---- DATASET EXTRACT
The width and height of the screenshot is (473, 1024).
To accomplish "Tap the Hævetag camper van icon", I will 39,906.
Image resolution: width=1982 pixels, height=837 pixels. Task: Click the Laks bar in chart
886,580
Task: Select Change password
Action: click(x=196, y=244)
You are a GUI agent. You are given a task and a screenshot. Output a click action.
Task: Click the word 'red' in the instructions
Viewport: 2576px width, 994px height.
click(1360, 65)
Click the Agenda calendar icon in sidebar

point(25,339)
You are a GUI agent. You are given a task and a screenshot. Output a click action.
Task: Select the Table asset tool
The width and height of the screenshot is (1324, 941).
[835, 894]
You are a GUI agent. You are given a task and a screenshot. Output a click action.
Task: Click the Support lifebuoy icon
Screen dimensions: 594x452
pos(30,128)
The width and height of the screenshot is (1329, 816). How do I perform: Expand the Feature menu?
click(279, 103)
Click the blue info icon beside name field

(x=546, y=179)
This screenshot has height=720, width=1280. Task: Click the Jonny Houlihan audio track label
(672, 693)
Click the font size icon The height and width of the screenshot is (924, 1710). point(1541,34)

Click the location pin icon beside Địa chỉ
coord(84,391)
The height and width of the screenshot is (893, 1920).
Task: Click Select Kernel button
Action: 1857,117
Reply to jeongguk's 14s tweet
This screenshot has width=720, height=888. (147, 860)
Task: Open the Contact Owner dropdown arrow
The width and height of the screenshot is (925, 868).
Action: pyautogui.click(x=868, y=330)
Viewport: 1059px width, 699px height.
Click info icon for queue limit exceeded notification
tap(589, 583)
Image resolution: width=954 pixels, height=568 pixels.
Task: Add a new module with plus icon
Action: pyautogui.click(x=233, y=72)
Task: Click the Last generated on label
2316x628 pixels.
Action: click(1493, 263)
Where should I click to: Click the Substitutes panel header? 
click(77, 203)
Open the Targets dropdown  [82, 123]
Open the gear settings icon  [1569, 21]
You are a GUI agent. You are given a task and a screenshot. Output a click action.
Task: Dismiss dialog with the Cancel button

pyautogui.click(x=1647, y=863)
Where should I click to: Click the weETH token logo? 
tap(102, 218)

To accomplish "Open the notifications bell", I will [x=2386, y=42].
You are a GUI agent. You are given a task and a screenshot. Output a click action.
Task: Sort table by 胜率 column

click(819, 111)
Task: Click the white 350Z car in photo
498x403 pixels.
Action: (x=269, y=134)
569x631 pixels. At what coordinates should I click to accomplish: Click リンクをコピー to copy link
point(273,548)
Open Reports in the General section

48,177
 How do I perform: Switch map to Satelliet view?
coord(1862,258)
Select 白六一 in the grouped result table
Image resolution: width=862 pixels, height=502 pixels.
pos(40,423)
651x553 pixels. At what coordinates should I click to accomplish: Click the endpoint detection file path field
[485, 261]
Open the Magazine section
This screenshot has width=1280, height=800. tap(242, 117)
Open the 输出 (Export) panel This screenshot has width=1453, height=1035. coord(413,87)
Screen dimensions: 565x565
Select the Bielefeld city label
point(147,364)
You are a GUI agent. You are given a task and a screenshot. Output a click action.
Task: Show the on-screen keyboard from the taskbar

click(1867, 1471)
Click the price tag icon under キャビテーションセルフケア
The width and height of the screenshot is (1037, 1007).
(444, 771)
--------
● **REQUIREMENT**
Express every line of the data above as a JSON list of strings, one string per line, skipping blank lines.

● **COMPLETED EXERCISE**
[
  "The width and height of the screenshot is (473, 1024).",
  "To accomplish \"Tap the Hævetag camper van icon\", I will 39,906.",
  "Image resolution: width=1982 pixels, height=837 pixels. Task: Click the Laks bar in chart",
  "886,580",
  "Task: Select Change password",
  "Action: click(x=196, y=244)",
  "You are a GUI agent. You are given a task and a screenshot. Output a click action.",
  "Task: Click the word 'red' in the instructions",
  "Viewport: 2576px width, 994px height.",
  "click(1360, 65)",
  "Click the Agenda calendar icon in sidebar",
  "point(25,339)",
  "You are a GUI agent. You are given a task and a screenshot. Output a click action.",
  "Task: Select the Table asset tool",
  "The width and height of the screenshot is (1324, 941).",
  "[835, 894]",
  "You are a GUI agent. You are given a task and a screenshot. Output a click action.",
  "Task: Click the Support lifebuoy icon",
  "Screen dimensions: 594x452",
  "pos(30,128)",
  "The width and height of the screenshot is (1329, 816). How do I perform: Expand the Feature menu?",
  "click(279, 103)",
  "Click the blue info icon beside name field",
  "(x=546, y=179)",
  "This screenshot has height=720, width=1280. Task: Click the Jonny Houlihan audio track label",
  "(672, 693)",
  "Click the font size icon The height and width of the screenshot is (924, 1710). point(1541,34)",
  "Click the location pin icon beside Địa chỉ",
  "coord(84,391)",
  "The height and width of the screenshot is (893, 1920).",
  "Task: Click Select Kernel button",
  "Action: 1857,117",
  "Reply to jeongguk's 14s tweet",
  "This screenshot has width=720, height=888. (147, 860)",
  "Task: Open the Contact Owner dropdown arrow",
  "The width and height of the screenshot is (925, 868).",
  "Action: pyautogui.click(x=868, y=330)",
  "Viewport: 1059px width, 699px height.",
  "Click info icon for queue limit exceeded notification",
  "tap(589, 583)",
  "Image resolution: width=954 pixels, height=568 pixels.",
  "Task: Add a new module with plus icon",
  "Action: pyautogui.click(x=233, y=72)",
  "Task: Click the Last generated on label",
  "2316x628 pixels.",
  "Action: click(1493, 263)",
  "Where should I click to: Click the Substitutes panel header? ",
  "click(77, 203)",
  "Open the Targets dropdown  [82, 123]",
  "Open the gear settings icon  [1569, 21]",
  "You are a GUI agent. You are given a task and a screenshot. Output a click action.",
  "Task: Dismiss dialog with the Cancel button",
  "pyautogui.click(x=1647, y=863)",
  "Where should I click to: Click the weETH token logo? ",
  "tap(102, 218)",
  "To accomplish \"Open the notifications bell\", I will [x=2386, y=42].",
  "You are a GUI agent. You are given a task and a screenshot. Output a click action.",
  "Task: Sort table by 胜率 column",
  "click(819, 111)",
  "Task: Click the white 350Z car in photo",
  "498x403 pixels.",
  "Action: (x=269, y=134)",
  "569x631 pixels. At what coordinates should I click to accomplish: Click リンクをコピー to copy link",
  "point(273,548)",
  "Open Reports in the General section",
  "48,177",
  " How do I perform: Switch map to Satelliet view?",
  "coord(1862,258)",
  "Select 白六一 in the grouped result table",
  "Image resolution: width=862 pixels, height=502 pixels.",
  "pos(40,423)",
  "651x553 pixels. At what coordinates should I click to accomplish: Click the endpoint detection file path field",
  "[485, 261]",
  "Open the Magazine section",
  "This screenshot has width=1280, height=800. tap(242, 117)",
  "Open the 输出 (Export) panel This screenshot has width=1453, height=1035. coord(413,87)",
  "Screen dimensions: 565x565",
  "Select the Bielefeld city label",
  "point(147,364)",
  "You are a GUI agent. You are given a task and a screenshot. Output a click action.",
  "Task: Show the on-screen keyboard from the taskbar",
  "click(1867, 1471)",
  "Click the price tag icon under キャビテーションセルフケア",
  "The width and height of the screenshot is (1037, 1007).",
  "(444, 771)"
]